School chief fires every teacher at town’s only high school

The school superintendent in Central Falls, R.I., has moved to fire all 74 teachers at the town’s only high school, after their union refused to accept her demands.

School chief Frances Gallo had demanded that teachers agree to a “transformation plan” that included lengthening the school day, requiring teachers to attend weekly 90-minute meetings after school, and having them be evaluated by “third-party” evaluators. In addition, Gallo sought to mandate duties teachers say they are already performing on their own initiative: tutoring students before and after school, and eating lunch with students. The superintendent says these steps are necessary to remedy the school’s low test scores and graduation rates. She did not offer the teachers additional pay for most of the added duties.

The Central Falls Teachers Union, part of the Rhode Island Federation of Teachers, says it agreed with the transformation concept but objected to the superintendent’s “take it or leave it” approach. The teachers said they wanted input on the content as well as the compensation for the additional time worked, and raised questions about the outside evaluators.

The superintendent said she will issue termination notices later this month.
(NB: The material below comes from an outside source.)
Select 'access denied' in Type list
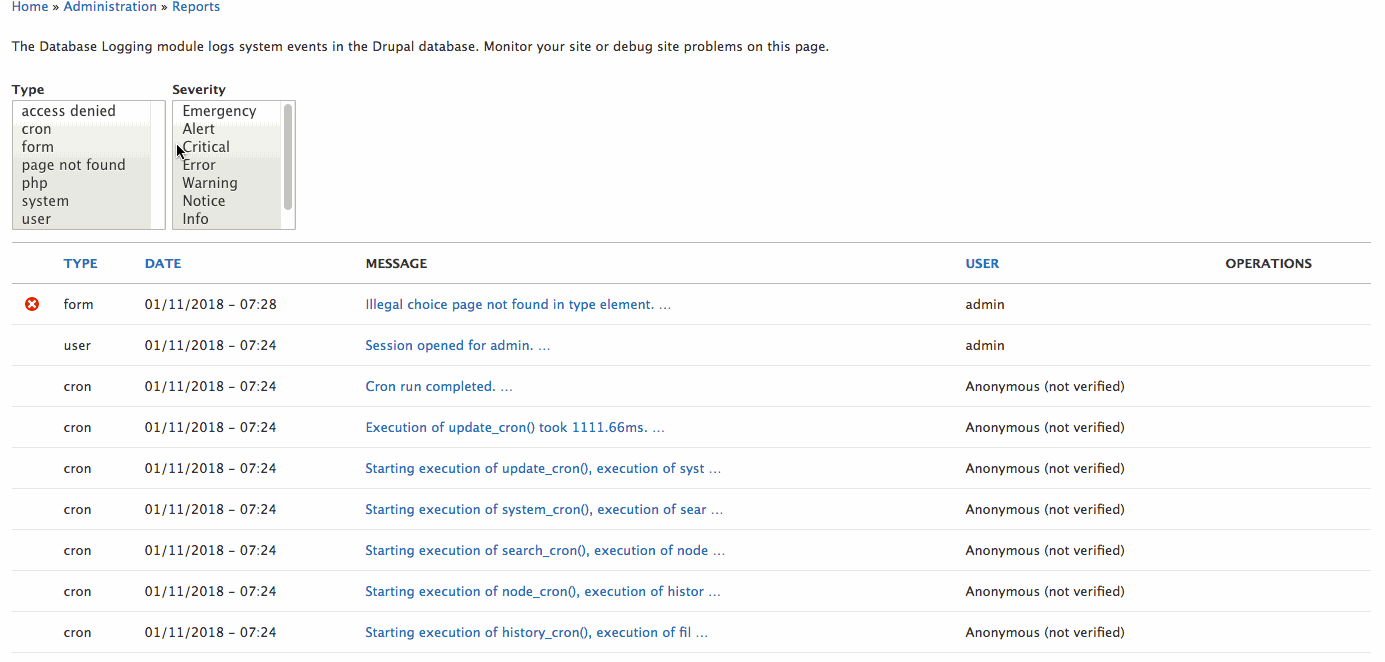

The school district’s Board of Trustees will vote on the firings Feb. 23. Gallo said the teachers could reapply for their jobs, but with different job descriptions.

Last month State Education Commissioner Deborah Gist named the school one of the worst in the state and presented four options. Gallo’s “transformation” plan was one. The others were: closing the school; inviting a charter program or company to run the school; or the “turnaround” model: replacing the principal and firing all teachers, rehiring no more than 50 percent. That’s the option Gallo has now moved to.
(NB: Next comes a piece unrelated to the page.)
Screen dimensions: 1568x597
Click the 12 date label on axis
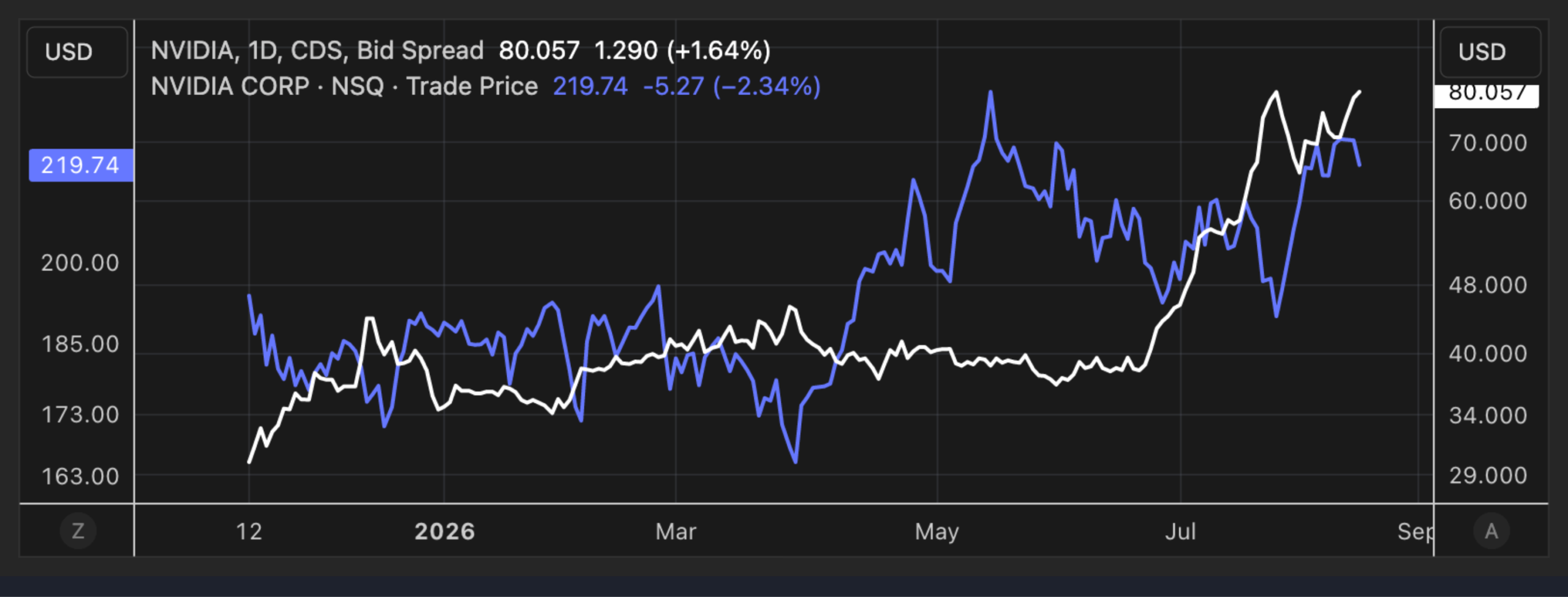coord(249,531)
James Parisi, field representative for the Rhode Island Federation of Teachers, called the firings a “bargaining tactic” to get the union to agree to the superintendent’s terms. In fact, Parisi said, there has been a lot of reform at the school supported by the teachers. That has helped raise reading scores by 21 percent over the last two years, he noted. If there are teachers whose performance is below par, that can and should be dealt with, he said, but “there is no relation between mass firings of teachers and making schools better.”

Central Falls has charter elementary and middle schools, and Parisi and others believe the moves by Gallo and Grist are a “prelude” to turning the high school over to a charter operator. That is a trend promoted in U.S. Education Secretary Arne Duncan’s “Race to the Top” program. “There’s a lot of money to be made” in charter school operations, Parisi commented.

A packed meeting of the trustees last week drew an outpouring of support for the teachers from students and alumni.

Central Falls, a former mill town, is one of the state’s poorest.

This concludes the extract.